Considering the requirement of spend as mandated by the Act, the CSR budget of the Company may change every year based on the Average Net Profit made during the 3 (three) immediately preceding financial years.

Implementation and Monitoring

The Company will implement all approved projects / programmes as per the directions of the CSR Committee, subject to approval of the Board. These projects will be executed either directly by the Company and/or through CSR Partner(s).

Provided that where an Eligible Agency / Entity is not established by the Company or its holding or subsidiary or associate company, then it shall have an established track record of at least 3 (three) years in carrying on activities in related areas.

The CSR Committee may identify one or more Eligible Agencies / Entities, which will implement the proposed CSR initiatives on the ground or assist the Company, through training or otherwise, in implementing the same (“CSR Partner(s)”). In selecting the CSR Partner(s), the Company shall ensure that:

  • The organization(s) / agency(ies) must have similar objectives as that of this CSR Policy and preferably working in the same area where the Company intends to implement its CSR initiative(s);

  • The Company may be a donor and the organization(s) / agency(ies) which will receive donations from the Company will have to report on the progress of the funded projects within the timeframes prescribed by the Company; and

  • The Company will monitor the progress of the projects and programmes, as and when required.

Disclosures

Apart from the reporting requirement as mentioned hereinabove in this CSR Policy, following regulatory disclosure requirements also need to be complied in relation to CSR activities of the Company.

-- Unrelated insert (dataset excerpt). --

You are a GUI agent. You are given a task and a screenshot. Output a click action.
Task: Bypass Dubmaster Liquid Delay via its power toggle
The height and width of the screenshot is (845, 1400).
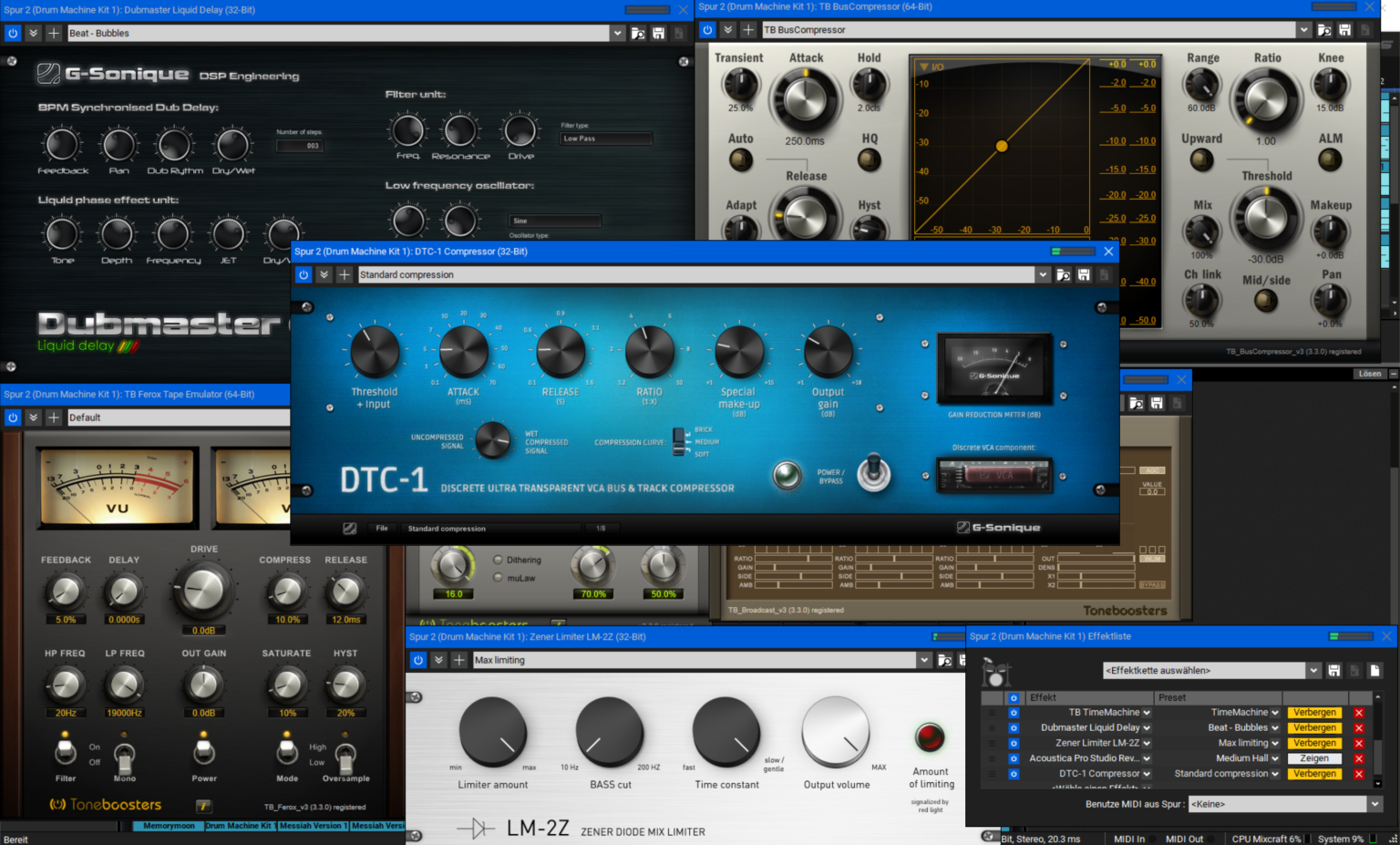[13, 33]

  • The Board shall disclose contents of this CSR Policy in its report and also place it on the Company's website, if any;

  • Composition of the CSR Committee shall be disclosed in the Board report;

  • The Board report shall include an annual report on CSR activities in prescribed format containing specified particulars i.e. brief outline of this CSR Policy, its content, the Average Net Profit and the prescribed CSR expenditures, etc.;

  • If the Company fails to spend the prescribed amount, the Board shall, in its report, specify the reasons for not spending the amount;

  • The Board report shall contain a Responsibility Statement of the CSR Committee stating that the implementation and monitoring of this CSR Policy are in conformity with the CSR objectives of the Company and with the Act.

Amendments to this CSR Policy

The Board, on its own and/or as per the recommendations of CSR Committee, can amend this CSR Policy, as and when required as deemed fit. Any or all provisions of this CSR Policy would be subject to revision/amendment in accordance with the Regulations as may be issued from relevant statutory authorities, from time to time.